The query above works great, but slows down as the amount of rows in users and task_pool increase (expected of course, I'd just hope to minimize the delay).
Let's say I have 985187 rows in task_pool (so 985187 task_ids), 49156 rows in user table (49156 user_ids), and 100 rows in task_dispersal (100 order_ids).
The query now takes ~9.5 seconds to complete.
Here is the info with explain analyze verbose:
"Insert on public.task_pool (cost=21150.09..2115016.50 rows=0 width=0) (actual time=9565.389..9565.390 rows=0 loops=1)"
" -> Nested Loop (cost=21150.09..2115016.50 rows=100 width=28) (actual time=81.912..9562.038 rows=100 loops=1)"
" Output: nextval('pool_task_id_seq'::regclass), task_dispersal.id, users.user_id, CURRENT_TIMESTAMP, NULL::integer, 0"
" -> Seq Scan on public.task_dispersal (cost=0.00..4.00 rows=100 width=4) (actual time=0.019..0.147 rows=100 loops=1)"
" Output: task_dispersal.id"
" -> Limit (cost=21150.09..21150.10 rows=1 width=12) (actual time=95.599..95.599 rows=1 loops=100)"
" Output: users.user_id, (random())"
" -> Sort (cost=21150.09..21150.15 rows=24 width=12) (actual time=95.593..95.593 rows=1 loops=100)"
" Output: users.user_id, (random())"
" Sort Key: (random())"
" Sort Method: top-N heapsort Memory: 25kB"

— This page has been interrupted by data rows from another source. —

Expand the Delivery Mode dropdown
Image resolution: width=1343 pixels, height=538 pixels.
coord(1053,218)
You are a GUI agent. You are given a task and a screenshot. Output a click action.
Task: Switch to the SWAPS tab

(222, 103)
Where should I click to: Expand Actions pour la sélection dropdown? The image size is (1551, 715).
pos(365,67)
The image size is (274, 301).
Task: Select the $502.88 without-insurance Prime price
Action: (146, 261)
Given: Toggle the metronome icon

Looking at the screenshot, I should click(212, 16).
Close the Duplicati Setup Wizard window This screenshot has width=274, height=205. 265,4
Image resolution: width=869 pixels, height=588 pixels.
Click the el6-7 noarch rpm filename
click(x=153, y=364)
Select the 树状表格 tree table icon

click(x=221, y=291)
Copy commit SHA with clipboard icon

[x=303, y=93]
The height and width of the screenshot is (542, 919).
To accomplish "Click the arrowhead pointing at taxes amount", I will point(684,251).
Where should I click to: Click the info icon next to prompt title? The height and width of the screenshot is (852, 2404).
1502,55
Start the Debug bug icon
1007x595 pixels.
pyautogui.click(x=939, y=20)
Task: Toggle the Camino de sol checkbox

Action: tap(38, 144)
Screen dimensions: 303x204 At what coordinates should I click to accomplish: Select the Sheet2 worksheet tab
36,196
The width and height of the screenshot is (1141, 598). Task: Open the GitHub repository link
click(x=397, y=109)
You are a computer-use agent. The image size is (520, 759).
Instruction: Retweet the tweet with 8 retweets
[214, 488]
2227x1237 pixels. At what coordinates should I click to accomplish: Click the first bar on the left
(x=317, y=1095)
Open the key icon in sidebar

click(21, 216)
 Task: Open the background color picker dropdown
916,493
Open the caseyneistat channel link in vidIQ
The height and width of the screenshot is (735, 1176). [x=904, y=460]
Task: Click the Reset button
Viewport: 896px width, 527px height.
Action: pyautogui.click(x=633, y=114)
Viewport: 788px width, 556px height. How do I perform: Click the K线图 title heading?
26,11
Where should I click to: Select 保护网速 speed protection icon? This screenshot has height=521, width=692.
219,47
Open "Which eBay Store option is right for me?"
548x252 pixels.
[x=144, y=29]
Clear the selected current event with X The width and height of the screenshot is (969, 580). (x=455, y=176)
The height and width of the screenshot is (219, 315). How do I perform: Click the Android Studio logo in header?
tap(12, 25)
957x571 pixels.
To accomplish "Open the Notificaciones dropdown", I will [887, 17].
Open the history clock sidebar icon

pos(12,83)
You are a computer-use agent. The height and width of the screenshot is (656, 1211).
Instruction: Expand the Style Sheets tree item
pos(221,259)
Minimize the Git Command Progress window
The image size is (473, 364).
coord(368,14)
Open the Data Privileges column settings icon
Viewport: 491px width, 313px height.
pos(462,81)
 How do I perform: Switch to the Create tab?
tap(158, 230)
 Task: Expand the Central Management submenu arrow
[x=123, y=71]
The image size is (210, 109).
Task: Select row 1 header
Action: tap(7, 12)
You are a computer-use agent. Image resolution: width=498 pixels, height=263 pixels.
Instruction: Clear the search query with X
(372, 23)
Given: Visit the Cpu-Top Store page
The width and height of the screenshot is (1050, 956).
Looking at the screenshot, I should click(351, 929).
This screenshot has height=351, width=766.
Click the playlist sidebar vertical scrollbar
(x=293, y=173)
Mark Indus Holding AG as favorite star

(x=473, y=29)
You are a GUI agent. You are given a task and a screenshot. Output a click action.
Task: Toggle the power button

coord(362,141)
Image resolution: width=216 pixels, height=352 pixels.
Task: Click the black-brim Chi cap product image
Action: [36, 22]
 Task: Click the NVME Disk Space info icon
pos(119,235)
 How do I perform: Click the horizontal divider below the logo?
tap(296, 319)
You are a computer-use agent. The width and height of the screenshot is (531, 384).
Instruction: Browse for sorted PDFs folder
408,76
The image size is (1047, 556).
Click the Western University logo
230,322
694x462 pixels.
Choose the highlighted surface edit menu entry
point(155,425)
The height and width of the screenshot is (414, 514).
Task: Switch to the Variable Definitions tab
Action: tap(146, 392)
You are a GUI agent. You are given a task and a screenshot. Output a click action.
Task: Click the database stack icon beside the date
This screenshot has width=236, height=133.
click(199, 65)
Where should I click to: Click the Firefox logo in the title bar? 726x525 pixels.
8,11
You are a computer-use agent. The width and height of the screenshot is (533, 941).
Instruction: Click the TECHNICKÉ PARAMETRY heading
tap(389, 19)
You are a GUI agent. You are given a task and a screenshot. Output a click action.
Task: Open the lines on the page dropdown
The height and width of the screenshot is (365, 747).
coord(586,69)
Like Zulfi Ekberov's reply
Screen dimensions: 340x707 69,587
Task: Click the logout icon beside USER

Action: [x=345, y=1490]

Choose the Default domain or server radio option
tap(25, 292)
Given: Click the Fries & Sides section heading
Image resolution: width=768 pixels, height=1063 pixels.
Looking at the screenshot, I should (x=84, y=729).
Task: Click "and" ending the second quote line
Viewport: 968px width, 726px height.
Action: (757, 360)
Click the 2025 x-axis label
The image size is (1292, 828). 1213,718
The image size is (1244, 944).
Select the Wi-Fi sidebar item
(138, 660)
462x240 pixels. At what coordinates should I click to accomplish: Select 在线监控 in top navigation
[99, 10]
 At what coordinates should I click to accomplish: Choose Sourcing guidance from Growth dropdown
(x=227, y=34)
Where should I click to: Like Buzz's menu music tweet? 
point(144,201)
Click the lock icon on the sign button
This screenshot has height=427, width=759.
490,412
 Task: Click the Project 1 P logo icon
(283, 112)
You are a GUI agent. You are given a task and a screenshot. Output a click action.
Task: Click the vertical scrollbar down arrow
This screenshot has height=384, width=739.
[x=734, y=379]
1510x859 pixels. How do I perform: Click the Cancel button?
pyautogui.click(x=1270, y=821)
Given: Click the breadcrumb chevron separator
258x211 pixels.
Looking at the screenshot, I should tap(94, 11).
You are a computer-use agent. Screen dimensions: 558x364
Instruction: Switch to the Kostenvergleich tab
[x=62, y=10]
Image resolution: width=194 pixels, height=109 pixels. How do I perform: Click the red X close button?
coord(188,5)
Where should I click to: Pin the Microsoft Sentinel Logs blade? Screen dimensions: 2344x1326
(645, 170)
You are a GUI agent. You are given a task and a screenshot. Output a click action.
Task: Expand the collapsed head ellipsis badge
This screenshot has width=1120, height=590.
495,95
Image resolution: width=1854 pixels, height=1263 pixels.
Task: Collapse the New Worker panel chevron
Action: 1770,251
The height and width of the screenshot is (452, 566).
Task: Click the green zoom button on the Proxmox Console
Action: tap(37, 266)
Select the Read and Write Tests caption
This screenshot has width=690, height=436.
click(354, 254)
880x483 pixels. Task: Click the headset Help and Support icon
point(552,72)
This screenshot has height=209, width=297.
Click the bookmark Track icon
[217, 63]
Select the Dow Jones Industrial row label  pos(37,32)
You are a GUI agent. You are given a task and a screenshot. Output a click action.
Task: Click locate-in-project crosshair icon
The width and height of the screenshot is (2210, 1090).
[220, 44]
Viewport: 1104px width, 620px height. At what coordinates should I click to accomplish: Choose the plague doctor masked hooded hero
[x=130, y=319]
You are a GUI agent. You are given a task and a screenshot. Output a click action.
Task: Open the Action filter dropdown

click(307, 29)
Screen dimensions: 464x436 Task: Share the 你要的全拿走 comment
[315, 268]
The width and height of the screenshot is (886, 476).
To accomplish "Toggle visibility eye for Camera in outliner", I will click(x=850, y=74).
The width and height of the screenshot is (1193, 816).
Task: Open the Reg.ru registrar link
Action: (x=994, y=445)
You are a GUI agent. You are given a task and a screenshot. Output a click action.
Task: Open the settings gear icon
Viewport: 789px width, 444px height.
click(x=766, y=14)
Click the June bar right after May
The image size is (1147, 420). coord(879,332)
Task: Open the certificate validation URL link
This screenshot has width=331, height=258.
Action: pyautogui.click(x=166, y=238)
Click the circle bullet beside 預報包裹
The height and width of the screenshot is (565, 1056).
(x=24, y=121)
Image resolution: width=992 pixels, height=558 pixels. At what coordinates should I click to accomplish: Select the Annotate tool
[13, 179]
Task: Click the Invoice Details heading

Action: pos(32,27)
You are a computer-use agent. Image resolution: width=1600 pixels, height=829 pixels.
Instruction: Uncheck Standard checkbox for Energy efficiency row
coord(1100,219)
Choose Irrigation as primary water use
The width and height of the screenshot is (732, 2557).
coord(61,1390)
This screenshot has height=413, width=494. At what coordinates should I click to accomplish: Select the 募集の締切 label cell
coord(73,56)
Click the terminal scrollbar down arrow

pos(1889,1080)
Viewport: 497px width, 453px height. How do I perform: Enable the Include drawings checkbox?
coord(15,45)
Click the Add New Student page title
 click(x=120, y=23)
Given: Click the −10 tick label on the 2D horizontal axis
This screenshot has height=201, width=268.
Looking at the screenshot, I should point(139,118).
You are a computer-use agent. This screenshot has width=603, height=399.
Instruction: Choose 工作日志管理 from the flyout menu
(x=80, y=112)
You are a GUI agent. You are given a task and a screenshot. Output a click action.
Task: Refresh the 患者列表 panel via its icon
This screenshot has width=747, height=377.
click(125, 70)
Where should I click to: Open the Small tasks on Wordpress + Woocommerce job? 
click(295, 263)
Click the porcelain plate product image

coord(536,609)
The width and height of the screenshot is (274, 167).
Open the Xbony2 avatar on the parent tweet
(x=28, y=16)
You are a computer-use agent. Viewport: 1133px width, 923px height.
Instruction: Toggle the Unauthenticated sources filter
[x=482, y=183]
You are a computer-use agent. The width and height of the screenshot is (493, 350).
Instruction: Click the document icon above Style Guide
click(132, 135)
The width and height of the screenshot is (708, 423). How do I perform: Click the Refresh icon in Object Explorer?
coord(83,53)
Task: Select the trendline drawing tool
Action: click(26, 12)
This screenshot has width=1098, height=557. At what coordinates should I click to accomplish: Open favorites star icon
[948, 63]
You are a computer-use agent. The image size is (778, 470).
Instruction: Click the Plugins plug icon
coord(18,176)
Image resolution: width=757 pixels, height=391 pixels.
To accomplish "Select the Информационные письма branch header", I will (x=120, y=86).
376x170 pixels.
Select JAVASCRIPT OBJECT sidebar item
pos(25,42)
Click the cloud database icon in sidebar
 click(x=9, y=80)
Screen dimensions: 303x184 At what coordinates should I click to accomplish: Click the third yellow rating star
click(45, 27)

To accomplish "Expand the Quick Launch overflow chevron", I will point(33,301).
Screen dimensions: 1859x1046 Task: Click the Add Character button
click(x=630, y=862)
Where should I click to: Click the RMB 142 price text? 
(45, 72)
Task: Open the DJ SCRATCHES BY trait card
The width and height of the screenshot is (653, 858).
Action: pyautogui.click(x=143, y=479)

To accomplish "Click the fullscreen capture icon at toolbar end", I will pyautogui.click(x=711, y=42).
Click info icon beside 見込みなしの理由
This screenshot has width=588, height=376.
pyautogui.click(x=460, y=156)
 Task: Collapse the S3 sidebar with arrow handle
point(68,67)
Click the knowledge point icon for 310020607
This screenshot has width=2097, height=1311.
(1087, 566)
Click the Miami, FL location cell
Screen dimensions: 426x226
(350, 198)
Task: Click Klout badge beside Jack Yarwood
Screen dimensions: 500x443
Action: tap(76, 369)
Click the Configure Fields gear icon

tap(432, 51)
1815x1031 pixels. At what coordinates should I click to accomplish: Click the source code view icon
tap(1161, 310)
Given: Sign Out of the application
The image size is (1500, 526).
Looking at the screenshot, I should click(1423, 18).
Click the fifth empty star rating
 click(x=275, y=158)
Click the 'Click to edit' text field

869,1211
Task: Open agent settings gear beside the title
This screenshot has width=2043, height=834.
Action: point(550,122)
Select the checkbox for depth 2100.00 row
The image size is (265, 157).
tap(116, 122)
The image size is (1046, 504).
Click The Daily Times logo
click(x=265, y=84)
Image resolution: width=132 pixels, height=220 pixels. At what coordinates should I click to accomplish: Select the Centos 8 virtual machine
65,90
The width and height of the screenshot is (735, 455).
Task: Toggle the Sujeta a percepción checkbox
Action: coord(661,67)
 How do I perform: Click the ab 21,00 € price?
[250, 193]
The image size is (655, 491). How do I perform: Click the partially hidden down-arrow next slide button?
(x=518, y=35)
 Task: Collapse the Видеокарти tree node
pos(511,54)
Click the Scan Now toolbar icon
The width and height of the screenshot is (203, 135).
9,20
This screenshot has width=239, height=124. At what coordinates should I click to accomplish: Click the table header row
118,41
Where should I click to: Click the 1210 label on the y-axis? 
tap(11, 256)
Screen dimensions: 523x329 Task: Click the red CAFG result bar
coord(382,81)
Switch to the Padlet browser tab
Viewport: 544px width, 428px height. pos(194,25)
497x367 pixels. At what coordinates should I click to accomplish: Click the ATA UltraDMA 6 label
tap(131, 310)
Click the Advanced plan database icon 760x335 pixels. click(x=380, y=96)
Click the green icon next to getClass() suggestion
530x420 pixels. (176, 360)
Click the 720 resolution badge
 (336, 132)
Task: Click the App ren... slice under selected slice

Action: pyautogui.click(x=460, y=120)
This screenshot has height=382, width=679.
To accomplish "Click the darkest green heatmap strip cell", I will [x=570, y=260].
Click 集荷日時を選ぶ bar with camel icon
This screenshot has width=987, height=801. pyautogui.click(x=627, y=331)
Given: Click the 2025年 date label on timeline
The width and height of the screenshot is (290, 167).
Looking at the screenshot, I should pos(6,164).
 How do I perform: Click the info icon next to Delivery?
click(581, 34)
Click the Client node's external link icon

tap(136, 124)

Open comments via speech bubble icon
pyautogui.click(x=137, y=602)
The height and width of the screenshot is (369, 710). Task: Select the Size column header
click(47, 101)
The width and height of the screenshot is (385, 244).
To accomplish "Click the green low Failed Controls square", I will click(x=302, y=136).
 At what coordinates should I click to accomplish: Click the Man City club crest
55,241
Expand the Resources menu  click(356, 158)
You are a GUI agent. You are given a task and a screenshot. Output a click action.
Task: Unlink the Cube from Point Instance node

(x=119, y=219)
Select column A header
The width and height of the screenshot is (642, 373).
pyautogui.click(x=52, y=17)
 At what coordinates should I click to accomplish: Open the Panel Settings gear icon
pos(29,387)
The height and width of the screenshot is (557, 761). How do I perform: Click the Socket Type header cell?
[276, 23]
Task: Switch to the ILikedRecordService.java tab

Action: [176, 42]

" -> Sample Scan on public.users (cost=19563.30..21149.97 rows=24 width=12) (actual time=93.586..95.572 rows=47 loops=100)"
" Output: users.user_id, random()"
" Sampling: bernoulli ('0.1'::real) REPEATABLE (random())"
" Filter: (NOT (hashed SubPlan 1))"
" Rows Removed by Filter: 0"
" SubPlan 1"
" -> Seq Scan on public.task_pool task_pool_1 (cost=0.00..19560.84 rows=985 width=4) (actual time=9.673..93.218 rows=995 loops=100)"
" Output: task_pool_1.user_id"
" Filter: (task_pool_1.order_id = task_dispersal.id)"
" Rows Removed by Filter: 984192"
"Planning Time: 0.487 ms"
"Execution Time: 9565.444 ms"
I don't assume this can really be optimized, but I'm still pretty new to SQL so I thought I'd ask here.